Оборачиваюсь — передо мной, смущенно улыбаясь, стоит высокий парень лет двадцати — двадцати трех в белой рубашке и солдатских хлопчатобумажных брюках, заправленных в хромовые сапоги в лихую гармошку. Ба-атюшки! Да это же Петька Костылин, наш завклубом! Два года назад он даже из армии вернулся каким-то недоростком-юнцом, а теперь — мужчина мужчиной!

— Чего не заходите, Дмитрий Максимыч? — говорит он, никак не смея протянуть руку. Подаю ему сам, проверяю крепость жил — ничего-о, матереет парень. — У нас теперь кино — во! ПТКа поставили, спасибо вам за помощь. Бильярд есть большой… Вот только еще бы нам костюмы хоровые, хотя бы старые… — заглядывает в мои глаза Петька. — Конечно, не с руки это вам…

— Э-э! — говорю я. — Ты это, брат, кончай все надеяться на дядю приезжего. Что у тебя — рук нет у самого, головы? А я что ж, я могу тебе помочь достать даже электронно-вычислительную машину. Не требуется?

— Не-е, — смеется Петька.

— Да кому же петь-то на твоей сцене, Петька?! Ни петь, смотрю я, ни слушать у тебя тут некому. Зачем тебе костюмы?

— Не-е, — мотает головой Петька. — Со старшеклассниками и ферменскими наберется кому петь. И слушать есть кому. Меня вон даже бабка Тиморашкина все ругает. Раньше, говорит, такие консерты в клубе бывали, а теперь ты кино одно крутишь. Будто я один во всем виноват… А десятиклассники наши все решили в деревне остаться после школы, не слыхали? И остались.

— Не-ет… — теперь уже я растерянно мотаю головой.

— О них даже в областной газете писали! Один Вовка Сагин забузил — в Волгоградский институт физкультуры поступает. Ну, ему, может, и надо. Знаете, как он на лыжах ходит? В десятом классе чемпионом области стал.

— Во-он какие дела, — бормочу я, чувствуя, как ощутимо выветривается из груди угнездившаяся там было печаль. — Так это же просто замечательно, Петька. Ты и сам не представляешь, как все это замечательно… Ну, приедешь в Чебоксары — загляни ко мне, обязательно загляни. У меня там в театре хороший один знакомый режиссер имеется, сходим к нему на совет. Добро?

— Аха! — воодушевляется завклубом, но выказать свои эмоции не успевает — со звонким тарахтеньем к нам подкатывает легковая машина.

— О-о, смотри кто у нас объявился! — Управляющий отделением совхоза Петр Сергеевич Демьянов распахивает дверцу и широко улыбается, щедро растягивая широкие толстые губы. — Садись, прокачу на своем «Эх, прокачу!» (меня просто коробит, когда люди кстати и некстати начинают играть в эрудита, но потуги в этом Петра Сергеевича и Павла Ивановича почему-то только умиляют).
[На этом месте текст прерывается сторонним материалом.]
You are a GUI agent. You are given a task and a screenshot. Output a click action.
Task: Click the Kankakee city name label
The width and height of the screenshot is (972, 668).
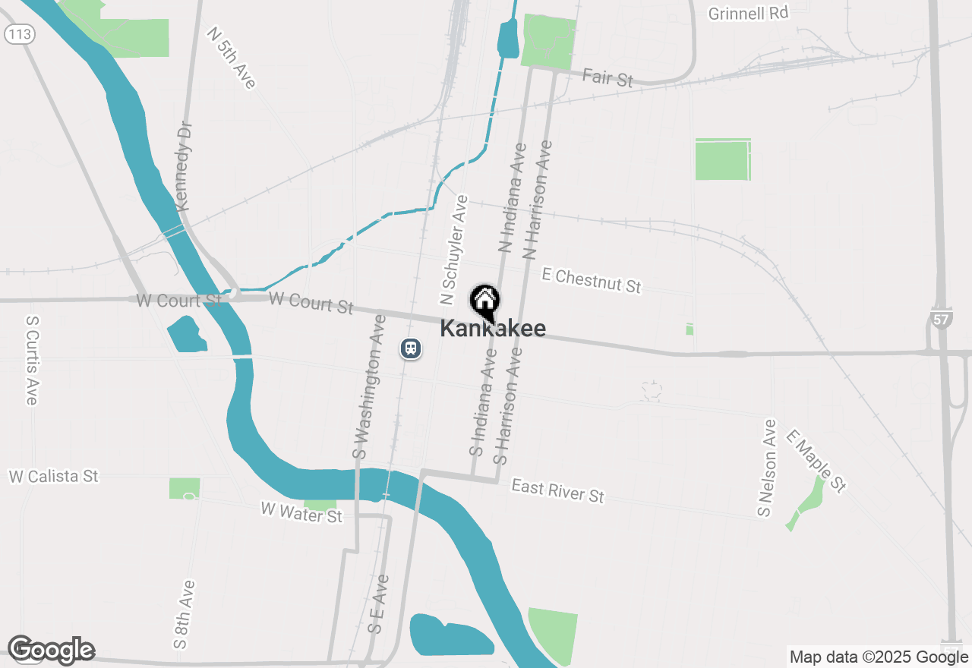492,329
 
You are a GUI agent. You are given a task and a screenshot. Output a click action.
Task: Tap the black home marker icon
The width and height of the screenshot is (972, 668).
484,301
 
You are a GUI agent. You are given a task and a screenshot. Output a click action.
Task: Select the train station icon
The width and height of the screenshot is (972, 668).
411,348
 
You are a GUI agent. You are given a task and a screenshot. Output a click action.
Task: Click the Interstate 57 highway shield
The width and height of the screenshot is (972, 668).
941,318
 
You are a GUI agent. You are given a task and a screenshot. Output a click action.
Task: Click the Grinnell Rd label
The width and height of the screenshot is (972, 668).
748,14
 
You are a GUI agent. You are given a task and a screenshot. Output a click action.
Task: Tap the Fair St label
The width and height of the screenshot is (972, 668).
608,77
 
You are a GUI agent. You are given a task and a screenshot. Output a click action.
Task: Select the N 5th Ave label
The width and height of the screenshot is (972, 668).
232,58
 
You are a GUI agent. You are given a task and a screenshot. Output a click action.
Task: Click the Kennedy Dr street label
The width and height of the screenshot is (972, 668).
184,167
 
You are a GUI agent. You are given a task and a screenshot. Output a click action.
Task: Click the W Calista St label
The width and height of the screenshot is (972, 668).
54,476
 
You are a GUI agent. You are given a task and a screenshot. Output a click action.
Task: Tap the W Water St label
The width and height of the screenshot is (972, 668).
301,512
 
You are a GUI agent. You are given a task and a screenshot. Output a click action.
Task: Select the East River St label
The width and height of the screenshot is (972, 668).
557,490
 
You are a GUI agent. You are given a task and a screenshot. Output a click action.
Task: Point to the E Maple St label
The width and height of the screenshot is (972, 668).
816,461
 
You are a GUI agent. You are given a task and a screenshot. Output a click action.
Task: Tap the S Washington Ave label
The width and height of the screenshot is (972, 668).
368,397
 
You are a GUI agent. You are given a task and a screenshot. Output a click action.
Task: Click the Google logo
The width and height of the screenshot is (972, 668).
51,651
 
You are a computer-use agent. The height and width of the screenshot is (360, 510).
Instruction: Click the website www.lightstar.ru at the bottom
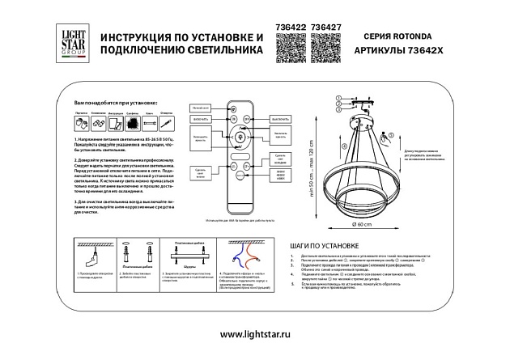[x=255, y=334]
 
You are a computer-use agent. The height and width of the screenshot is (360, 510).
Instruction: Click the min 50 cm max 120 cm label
[x=310, y=174]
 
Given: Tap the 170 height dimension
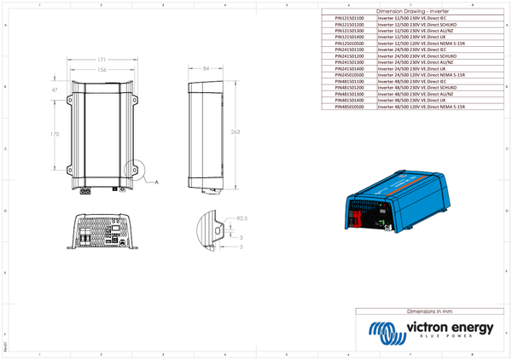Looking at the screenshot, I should click(55, 134).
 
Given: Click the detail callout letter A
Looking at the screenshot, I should click(157, 182).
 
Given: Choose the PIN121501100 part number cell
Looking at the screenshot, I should click(348, 17).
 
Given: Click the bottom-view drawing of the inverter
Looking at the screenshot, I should click(107, 230).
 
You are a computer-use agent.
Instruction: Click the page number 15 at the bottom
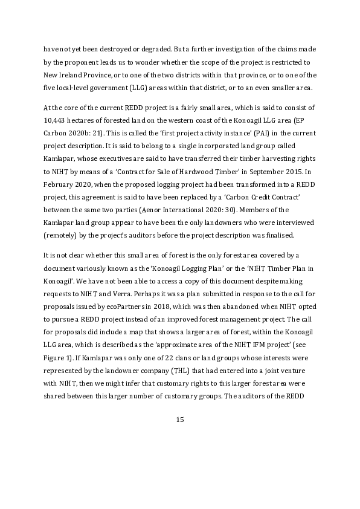(x=179, y=420)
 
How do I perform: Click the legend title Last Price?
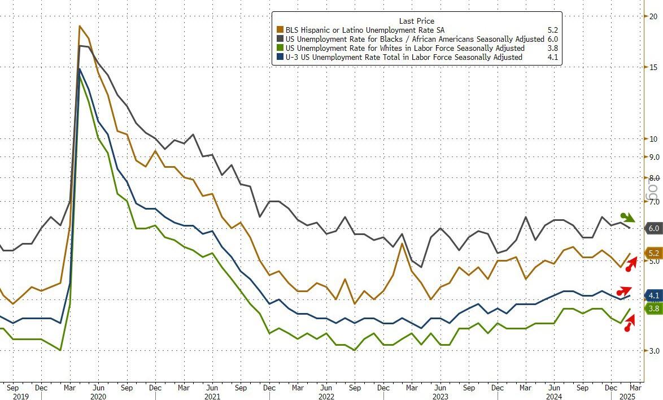coord(417,21)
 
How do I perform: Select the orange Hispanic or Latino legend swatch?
coord(279,30)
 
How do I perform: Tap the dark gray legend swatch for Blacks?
coord(279,39)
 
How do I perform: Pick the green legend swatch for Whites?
coord(279,48)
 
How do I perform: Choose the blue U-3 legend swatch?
coord(279,57)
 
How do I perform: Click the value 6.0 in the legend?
coord(552,39)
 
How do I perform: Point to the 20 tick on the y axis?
coord(653,16)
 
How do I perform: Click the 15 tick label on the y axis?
coord(653,67)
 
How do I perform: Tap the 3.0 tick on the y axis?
coord(653,351)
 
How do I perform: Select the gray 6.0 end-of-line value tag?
coord(653,228)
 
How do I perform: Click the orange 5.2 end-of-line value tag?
coord(653,254)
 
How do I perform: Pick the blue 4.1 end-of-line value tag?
coord(653,295)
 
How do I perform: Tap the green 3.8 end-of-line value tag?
coord(653,308)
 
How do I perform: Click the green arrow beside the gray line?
coord(627,218)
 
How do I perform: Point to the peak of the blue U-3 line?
coord(80,69)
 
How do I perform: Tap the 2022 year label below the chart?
coord(326,397)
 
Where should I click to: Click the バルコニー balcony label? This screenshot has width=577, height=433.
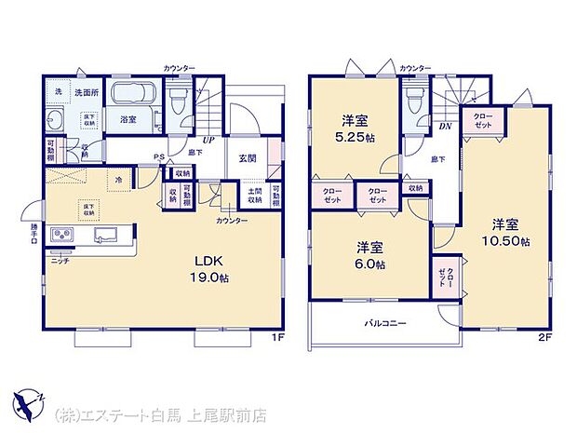coord(383,323)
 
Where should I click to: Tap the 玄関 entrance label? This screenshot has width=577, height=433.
coord(247,156)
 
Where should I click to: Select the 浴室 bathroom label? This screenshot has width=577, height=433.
coord(128,119)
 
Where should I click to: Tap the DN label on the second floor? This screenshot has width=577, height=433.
coord(446,128)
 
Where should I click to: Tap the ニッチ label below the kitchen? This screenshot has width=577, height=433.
coord(60,260)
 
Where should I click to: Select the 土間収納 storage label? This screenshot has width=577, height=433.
coord(254,196)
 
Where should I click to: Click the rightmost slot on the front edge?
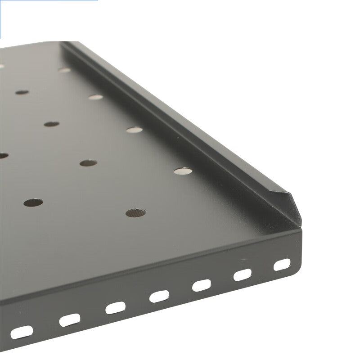(282, 265)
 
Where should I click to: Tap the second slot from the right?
(243, 275)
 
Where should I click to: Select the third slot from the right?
(202, 285)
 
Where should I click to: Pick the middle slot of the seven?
(159, 296)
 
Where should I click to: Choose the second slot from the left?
(69, 320)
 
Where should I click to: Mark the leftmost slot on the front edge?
(22, 332)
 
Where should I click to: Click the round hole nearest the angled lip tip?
(182, 171)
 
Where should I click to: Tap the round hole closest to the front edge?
(135, 212)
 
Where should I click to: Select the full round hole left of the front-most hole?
(33, 202)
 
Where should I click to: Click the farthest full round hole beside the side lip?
(64, 70)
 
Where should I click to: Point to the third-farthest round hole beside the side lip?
(134, 130)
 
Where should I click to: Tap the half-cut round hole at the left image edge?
(3, 156)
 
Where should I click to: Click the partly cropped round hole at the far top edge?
(1, 66)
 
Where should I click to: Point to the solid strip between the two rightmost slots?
(262, 270)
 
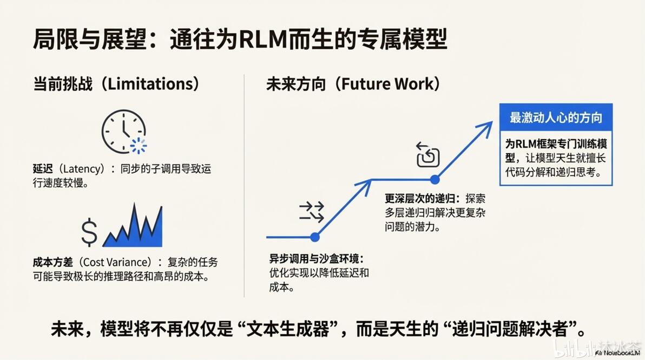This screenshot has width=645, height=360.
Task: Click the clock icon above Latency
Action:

Залезаю на сиденье рядом с Демьяновым. Управляющий наш водит машину сам, хотя шофер у него, на всякий случай, имеется. Но держит он его больше в ремонтной мастерской, чем за баранкой, — умеет Сергеич приспосабливать рабочие руки повыгоднее. Это ему передалось, пожалуй, от бывшего «вечного» председателя нашего колхоза Макарова, мужика как есть жилисто-хозяйственного.

— Куда собрались, Петр Сергеевич?

— Да есть тут у меня один горе-комбайнер, фенькина мать. Валик сломал! Обещали достать в райцентре. Дожили — даже за валиком каким-то самому приходится ездить! — басит Демьянов, а я с улыбкой думаю: «Ну, сейчас начнется…»

И точно. Сергеич долго и нудно начинает жаловаться на всех и вся: на погоду, на недостаток рабочих рук в страду, на бесхозяйственность отдельных работников, на… Я давно замечал: руководители хозяйственные, крепкие всегда на что-нибудь да жалуются: это у них не так, это плохо, этого мало… А уж у нашего Сергеича это просто хроническая болезнь — жаловаться, хотя к зиме обычно оказывается, что все-то у него в хозяйстве хорошо, даже гораздо лучше, чем у других.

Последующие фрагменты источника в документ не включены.